Sotto il profilo strettamente giuridico, il mancato riconoscimento del “Bonus Irpef” ai pensionati è criticato perché ritenuto contrastante con i principi di solidarietà uguaglianza e ragionevolezza (artt. 2 e 3 Cost.), coordinati con quello di capacità contributiva (art. 53, comma 1, Cost.). Le pensioni sono reddito di lavoro dipendente non soltanto perché così dispone la legge (cfr. art. 49, comma 2, lett. a), Tuir), ma anche per ragioni per così dire ontologiche: il trattamento pensionistico ordinario costituisce infatti una retribuzione differita. A identica natura dovrebbe corrispondere identico trattamento tributario. Così non è in questo caso. L’arbitrarietà di una agevolazione settoriale è ancor più evidente qualora si consideri che il “Bonus Irpef” è riconosciuto anche alle forme pensionistiche complementari.
La fondatezza di questa critica trova conferma nella giurisprudenza della Corte Costituzionale relativa ad un provvedimento legislativo simmetrico al “Bonus Irpef”, vale a dire l’introduzione del cosiddetto “contributo di solidarietà sulle pensioni d’oro” (art. 18, comma 22 bis, d.l. n. 98 del 2011). Anche il “Bonus Irpef” sembra infatti tradursi in “un intervento […] irragionevole e discriminatorio ai danni di una sola categoria di cittadini [i pensionati], senza garantire il rispetto dei principi fondamentali di uguaglianza a parità di reddito, attraverso una irragionevole limitazione della platea dei soggetti. […] I redditi derivanti dai trattamenti pensionistici non hanno, per questa loro origine, una natura diversa e minoris generis rispetto agli altri redditi presi a riferimento, ai fini dell’osservanza dell’art. 53 Cost., il quale non consente trattamenti in pejus di determinate categorie di redditi da lavoro. […] A fronte di un analogo fondamento impositivo, […] il Legislatore ha scelto di trattare diversamente i redditi dei titolari di trattamenti pensionistici. […] La Costituzione non impone affatto una tassazione fiscale uniforme, con criteri assolutamente identici e proporzionali per tutte le tipologie di imposizione tributaria; ma esige invece un indefettibile raccordo con la capacità contributiva, in un quadro di sistema informato a criteri di progressività, come svolgimento ulteriore, nello specifico campo tributario, del principio di eguaglianza, collegato al compito di rimozione degli ostacoli economico-sociali esistenti di fatto alla libertà ed eguaglianza dei cittadini-persone umane, in spirito di solidarietà politica, economica e sociale” (sentenza n. 116 del 2013, nonché, in termini, sentenze nn. 111 del 1997, 341 del 2000 e 142 del 2014, tutte reperibili sul sito della Consulta).
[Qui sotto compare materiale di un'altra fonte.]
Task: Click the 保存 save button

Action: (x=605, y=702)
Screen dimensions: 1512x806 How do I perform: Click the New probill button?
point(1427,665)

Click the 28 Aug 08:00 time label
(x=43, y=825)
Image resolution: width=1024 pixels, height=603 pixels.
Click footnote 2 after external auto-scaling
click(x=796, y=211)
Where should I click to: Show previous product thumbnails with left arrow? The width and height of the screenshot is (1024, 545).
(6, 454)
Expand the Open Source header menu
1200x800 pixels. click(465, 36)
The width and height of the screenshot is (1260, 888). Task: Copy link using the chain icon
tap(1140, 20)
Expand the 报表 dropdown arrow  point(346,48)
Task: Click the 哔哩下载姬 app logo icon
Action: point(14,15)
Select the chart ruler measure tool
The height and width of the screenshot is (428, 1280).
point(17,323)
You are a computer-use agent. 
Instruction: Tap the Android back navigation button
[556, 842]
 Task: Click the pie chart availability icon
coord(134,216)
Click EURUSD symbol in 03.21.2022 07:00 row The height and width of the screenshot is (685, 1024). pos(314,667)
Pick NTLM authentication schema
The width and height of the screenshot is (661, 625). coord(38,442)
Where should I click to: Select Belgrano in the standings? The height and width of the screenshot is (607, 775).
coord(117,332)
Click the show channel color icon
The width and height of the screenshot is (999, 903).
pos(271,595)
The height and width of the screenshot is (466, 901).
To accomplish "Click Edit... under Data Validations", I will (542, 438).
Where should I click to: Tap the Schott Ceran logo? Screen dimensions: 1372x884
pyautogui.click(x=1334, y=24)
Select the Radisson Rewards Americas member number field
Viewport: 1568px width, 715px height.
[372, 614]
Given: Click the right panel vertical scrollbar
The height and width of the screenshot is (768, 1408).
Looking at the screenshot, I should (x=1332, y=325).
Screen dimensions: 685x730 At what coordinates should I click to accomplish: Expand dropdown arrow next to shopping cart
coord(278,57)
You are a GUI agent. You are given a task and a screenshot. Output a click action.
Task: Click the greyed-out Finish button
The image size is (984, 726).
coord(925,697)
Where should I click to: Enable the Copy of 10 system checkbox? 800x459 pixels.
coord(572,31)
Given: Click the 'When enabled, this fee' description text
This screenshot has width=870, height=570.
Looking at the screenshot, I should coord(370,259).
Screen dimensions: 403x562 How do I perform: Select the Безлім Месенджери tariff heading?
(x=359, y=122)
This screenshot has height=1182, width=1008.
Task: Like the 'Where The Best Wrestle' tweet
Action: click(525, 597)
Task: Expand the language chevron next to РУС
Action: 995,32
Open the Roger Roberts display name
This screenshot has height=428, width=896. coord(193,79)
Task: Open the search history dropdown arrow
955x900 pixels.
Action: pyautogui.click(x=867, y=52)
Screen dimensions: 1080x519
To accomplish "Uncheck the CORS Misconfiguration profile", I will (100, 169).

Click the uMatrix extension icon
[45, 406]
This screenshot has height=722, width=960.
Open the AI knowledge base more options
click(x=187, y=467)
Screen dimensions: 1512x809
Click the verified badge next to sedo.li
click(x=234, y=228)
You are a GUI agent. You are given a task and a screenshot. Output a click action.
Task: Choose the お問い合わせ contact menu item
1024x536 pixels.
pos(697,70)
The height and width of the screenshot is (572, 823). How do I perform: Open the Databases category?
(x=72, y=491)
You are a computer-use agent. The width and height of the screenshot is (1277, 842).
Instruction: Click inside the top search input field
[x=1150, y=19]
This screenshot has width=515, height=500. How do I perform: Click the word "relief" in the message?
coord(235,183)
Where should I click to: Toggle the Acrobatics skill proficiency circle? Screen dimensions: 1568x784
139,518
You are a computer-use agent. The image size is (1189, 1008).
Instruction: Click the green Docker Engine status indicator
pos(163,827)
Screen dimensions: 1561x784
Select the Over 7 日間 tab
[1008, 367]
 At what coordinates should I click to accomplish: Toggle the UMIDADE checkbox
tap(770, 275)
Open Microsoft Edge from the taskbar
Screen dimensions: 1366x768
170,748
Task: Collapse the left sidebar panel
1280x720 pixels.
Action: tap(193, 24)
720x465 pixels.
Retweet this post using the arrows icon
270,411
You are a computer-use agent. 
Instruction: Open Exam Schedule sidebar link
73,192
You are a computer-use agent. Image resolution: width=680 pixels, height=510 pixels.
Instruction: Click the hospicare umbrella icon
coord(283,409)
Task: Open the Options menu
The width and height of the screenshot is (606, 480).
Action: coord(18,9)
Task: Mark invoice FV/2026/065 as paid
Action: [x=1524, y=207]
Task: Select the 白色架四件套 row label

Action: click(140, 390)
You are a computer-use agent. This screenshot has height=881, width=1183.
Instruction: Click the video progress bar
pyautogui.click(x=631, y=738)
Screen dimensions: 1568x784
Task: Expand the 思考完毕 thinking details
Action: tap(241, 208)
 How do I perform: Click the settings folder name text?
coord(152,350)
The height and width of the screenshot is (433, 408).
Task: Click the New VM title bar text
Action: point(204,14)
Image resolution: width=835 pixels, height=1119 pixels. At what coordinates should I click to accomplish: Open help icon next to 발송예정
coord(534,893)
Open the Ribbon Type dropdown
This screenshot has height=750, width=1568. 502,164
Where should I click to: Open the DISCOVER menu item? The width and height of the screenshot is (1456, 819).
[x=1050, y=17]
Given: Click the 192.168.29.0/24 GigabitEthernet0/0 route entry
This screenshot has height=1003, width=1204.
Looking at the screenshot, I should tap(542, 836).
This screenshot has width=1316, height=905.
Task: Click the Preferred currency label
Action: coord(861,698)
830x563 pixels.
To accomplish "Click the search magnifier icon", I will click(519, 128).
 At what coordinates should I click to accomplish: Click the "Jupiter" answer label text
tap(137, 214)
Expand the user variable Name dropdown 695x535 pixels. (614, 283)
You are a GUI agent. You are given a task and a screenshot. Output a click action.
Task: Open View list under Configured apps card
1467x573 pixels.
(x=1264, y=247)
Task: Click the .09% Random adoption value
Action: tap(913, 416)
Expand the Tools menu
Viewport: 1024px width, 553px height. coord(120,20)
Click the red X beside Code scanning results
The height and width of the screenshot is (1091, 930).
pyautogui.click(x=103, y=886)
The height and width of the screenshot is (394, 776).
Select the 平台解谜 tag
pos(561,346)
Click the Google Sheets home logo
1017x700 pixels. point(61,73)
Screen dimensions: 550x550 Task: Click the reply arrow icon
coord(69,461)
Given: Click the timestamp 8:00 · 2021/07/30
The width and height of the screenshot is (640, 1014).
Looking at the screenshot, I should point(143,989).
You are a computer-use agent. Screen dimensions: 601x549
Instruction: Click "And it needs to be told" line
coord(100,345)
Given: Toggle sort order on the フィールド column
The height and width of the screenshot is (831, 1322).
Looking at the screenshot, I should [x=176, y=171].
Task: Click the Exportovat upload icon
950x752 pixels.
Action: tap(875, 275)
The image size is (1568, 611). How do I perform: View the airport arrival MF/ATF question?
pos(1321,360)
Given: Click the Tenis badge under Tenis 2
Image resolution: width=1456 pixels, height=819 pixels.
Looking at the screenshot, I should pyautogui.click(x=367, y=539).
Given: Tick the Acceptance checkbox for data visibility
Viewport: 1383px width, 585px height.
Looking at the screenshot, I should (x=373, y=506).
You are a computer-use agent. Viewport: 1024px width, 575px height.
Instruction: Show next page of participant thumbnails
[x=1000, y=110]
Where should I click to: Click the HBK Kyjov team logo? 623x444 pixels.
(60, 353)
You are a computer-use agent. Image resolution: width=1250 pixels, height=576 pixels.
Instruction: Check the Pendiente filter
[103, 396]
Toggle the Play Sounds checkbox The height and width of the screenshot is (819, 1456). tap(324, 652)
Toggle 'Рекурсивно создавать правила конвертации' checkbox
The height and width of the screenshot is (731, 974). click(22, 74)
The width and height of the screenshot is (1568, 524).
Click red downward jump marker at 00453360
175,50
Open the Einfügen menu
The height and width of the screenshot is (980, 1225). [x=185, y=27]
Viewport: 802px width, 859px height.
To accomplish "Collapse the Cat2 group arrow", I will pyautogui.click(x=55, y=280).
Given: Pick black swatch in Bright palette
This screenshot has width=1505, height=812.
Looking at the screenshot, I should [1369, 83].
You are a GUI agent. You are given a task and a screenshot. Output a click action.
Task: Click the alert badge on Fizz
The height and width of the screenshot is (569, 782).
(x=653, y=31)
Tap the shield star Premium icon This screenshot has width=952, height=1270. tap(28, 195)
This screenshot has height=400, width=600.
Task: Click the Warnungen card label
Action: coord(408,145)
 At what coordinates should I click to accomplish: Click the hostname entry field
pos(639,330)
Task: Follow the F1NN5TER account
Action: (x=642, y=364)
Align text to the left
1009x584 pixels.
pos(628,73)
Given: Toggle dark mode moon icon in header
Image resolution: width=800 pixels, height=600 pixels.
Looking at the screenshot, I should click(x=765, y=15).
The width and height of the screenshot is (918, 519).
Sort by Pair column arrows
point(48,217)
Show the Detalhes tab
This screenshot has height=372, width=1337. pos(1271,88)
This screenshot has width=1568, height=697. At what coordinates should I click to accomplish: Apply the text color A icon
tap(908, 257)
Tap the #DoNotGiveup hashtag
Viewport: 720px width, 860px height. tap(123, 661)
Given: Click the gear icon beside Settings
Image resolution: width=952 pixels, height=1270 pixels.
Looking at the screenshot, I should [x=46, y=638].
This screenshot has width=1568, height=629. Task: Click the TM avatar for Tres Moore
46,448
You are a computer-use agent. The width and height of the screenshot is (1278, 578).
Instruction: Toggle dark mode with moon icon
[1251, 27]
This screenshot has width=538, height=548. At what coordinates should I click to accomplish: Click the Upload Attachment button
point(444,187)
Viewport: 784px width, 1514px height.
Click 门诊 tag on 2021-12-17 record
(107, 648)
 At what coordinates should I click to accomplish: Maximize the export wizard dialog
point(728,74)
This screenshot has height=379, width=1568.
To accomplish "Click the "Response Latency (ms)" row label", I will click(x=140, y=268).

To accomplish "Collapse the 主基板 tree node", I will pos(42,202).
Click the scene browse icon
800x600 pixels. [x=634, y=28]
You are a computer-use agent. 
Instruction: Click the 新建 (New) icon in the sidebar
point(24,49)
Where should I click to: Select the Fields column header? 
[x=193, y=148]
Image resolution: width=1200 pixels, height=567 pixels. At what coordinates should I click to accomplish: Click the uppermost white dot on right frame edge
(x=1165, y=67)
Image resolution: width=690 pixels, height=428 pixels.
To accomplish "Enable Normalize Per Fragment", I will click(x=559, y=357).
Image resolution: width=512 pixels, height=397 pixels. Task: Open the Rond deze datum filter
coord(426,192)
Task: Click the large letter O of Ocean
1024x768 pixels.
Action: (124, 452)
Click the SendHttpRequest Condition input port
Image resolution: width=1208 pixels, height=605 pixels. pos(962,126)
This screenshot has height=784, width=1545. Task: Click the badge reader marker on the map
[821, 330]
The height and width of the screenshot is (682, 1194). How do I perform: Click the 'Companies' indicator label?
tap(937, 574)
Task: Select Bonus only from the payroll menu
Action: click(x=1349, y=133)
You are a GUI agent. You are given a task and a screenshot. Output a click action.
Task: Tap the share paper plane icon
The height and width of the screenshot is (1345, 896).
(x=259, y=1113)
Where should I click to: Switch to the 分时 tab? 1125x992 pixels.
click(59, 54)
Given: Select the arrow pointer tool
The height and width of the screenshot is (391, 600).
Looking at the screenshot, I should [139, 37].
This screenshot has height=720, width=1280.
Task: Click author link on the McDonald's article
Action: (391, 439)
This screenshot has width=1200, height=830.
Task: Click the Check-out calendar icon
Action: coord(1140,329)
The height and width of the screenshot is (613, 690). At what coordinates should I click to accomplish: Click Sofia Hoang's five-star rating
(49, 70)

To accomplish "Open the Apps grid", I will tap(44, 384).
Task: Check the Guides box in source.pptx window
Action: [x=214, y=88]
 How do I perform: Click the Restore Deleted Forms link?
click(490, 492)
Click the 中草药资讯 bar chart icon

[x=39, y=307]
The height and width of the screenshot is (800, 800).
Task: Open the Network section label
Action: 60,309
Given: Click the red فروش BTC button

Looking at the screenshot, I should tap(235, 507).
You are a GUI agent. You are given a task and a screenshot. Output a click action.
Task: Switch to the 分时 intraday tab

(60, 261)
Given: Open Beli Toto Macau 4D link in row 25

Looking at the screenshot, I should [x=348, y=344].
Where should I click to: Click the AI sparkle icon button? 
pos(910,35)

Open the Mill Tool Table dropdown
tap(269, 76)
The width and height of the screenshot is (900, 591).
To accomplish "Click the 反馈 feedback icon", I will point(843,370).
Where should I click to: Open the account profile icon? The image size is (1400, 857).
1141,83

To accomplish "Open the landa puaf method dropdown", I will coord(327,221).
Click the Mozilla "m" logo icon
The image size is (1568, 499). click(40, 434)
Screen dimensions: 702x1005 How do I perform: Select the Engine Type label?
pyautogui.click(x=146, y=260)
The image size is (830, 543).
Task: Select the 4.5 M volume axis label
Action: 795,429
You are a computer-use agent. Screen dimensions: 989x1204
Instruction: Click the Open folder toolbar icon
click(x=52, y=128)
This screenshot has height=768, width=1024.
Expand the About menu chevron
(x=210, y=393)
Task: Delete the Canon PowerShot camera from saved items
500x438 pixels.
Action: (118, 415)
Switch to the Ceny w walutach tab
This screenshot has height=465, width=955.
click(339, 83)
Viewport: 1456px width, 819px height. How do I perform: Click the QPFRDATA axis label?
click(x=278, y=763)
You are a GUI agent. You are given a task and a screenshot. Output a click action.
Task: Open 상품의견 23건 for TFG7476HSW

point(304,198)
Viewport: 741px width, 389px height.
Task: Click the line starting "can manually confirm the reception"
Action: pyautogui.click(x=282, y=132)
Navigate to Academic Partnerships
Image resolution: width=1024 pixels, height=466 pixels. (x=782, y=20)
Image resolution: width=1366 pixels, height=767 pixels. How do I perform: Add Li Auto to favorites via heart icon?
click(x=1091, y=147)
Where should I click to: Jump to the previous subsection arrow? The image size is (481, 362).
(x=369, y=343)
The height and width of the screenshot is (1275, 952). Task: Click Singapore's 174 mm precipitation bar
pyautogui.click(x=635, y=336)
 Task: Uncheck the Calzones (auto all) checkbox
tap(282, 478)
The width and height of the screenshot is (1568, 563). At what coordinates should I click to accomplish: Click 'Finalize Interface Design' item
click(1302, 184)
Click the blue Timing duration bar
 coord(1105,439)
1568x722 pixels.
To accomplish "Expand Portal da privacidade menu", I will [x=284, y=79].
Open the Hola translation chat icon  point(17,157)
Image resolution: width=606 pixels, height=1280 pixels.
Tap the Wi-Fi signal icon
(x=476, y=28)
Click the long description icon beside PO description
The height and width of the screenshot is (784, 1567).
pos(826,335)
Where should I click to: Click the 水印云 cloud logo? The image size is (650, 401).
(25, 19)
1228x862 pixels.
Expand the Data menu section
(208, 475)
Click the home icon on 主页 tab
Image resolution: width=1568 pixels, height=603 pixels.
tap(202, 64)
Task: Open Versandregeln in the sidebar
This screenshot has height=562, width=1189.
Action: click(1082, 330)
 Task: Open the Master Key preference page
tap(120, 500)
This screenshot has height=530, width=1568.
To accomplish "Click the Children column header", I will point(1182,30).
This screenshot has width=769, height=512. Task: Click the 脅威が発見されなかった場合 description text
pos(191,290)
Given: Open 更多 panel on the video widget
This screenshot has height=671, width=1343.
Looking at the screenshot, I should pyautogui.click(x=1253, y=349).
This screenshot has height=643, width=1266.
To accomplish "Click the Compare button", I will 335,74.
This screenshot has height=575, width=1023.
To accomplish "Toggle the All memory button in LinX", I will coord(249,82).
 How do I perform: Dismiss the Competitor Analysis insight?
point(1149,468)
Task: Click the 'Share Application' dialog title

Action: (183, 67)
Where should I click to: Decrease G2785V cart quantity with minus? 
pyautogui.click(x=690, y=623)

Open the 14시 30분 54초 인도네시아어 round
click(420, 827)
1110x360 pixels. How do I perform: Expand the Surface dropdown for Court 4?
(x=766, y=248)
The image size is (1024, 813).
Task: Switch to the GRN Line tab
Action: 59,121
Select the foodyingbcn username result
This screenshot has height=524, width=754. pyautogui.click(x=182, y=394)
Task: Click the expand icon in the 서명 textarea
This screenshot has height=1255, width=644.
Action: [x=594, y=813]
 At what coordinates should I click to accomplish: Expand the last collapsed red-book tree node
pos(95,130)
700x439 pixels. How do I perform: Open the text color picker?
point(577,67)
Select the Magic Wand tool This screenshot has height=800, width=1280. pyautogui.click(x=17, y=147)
Matteo Renzi sembra aver colto la necessità di allargare la platea dei contribuenti beneficiari del “Bonus Irpef”: durante la conferenza stampa sui primi #80giorni della sua attività, il Presidente del Consiglio dei Ministri ha dichiarato che il “Bonus Irpef” rappresenta “l’inizio di una riduzione fiscale” della quale beneficeranno anche i pensionati (cfr. “Europee, l’ultima mossa di Renzi: “Giù le tasse per famiglie, pensionati e partite Iva”“).
Se nel diritto romano i rescritti dell’imperatore erano fonti del diritto, lo stesso non può dirsi oggi per i comunicati stampa e le slides. De iure condito il “Bonus Irpef” rimane una misura transitoria, valevole cioè soltanto da maggio a dicembre del 2014. Questa situazione legislativa corrisponde alla volontà cristallizzata dal Governo Renzi nell’incipit del provvedimento, dove si rinvia l’attuazione di un “intervento normativo strutturale” alla Legge di Stabilità per il 2015 (cfr. art. 1, comma 1, d.l. n. 66 del 2014, in corso di conversione). Se ne riparlerà (forse) a fine anno, a meno che la modifica non sia attuata in sede di conversione del d.l. n. 66 del 2014.